Happy anniversary, my right arm

Anniversaries are a funny thing. A wedding anniversary blooms memories of pure joy, love; a day when even the horrible weather could not have squandered the moment. A birthday, a life celebrated, a newborn's arrival, a last birthday lived out with loved ones on this earth. Anniversary of a baptism, of a first date, an engagement. 

We've had a new anniversary to mark as of late. Doug's farm accident occurred in the evening hours of June 26, 2017. His ampuversary, a legitimate thing (#ampuversary), June 27. Yes, we celebrate that Doug is alive. We swell with happiness he lived to meet our daughter and continue to have another daughter two years later. We realize how lucky we are. We are blessed with friends' and family's help and support.

But, this anniversary is so damn hard. When the sun sets this time of year, I see Doug being driven away in the back of an ambulance not knowing if he'd be alive on the other end. When it starts to get dark in June, I feel the speeding car I was in on our way to Bismarck. When I wake up at dawn, I can smell the Twin Cities as residents awaken and begin their daily hustle. I can taste the coffee in the waiting room; I recall the pain and trauma following surgery. 

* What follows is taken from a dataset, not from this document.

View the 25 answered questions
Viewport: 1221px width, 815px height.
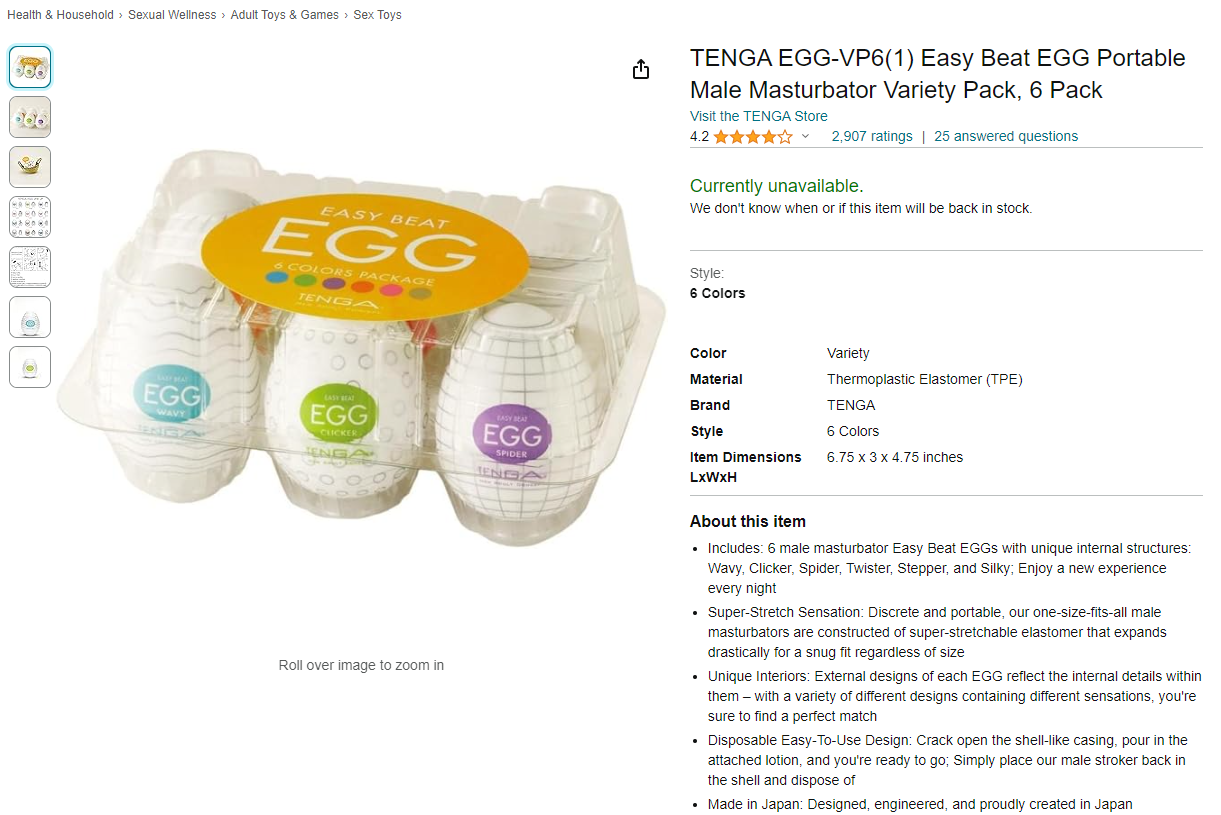click(1006, 137)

All this is to say, I don't wake up June 26 and exclaim, "Happy anniversary, dear! You almost died one year ago. And, tomorrow, we can celebrate you having your arm cut off! Let's go to supper. How about it?"

But, I do have a renewed sense of appreciation for every day, even if most days I seem to forget amidst the toddler years. Every June 26 is a June 26 Doug almost didn't have. Every morning is a day Amelia may not have known her dad. Every heart ache, every celebration, every stress; it's all worth it. 

You know what isn't worth it? Working late so you can "just get done." Being exhausted and hungry because "the rain is coming." Not turning the tractor off because "it's quicker, easier this way." 

Farmers, ranchers, producers in agriculture everywhere: Losing a life, losing a limb, it's not worth it. Work safe, work smart. Don't take chances because an anniversary of an ugly thing is an ugly anniversary indeed.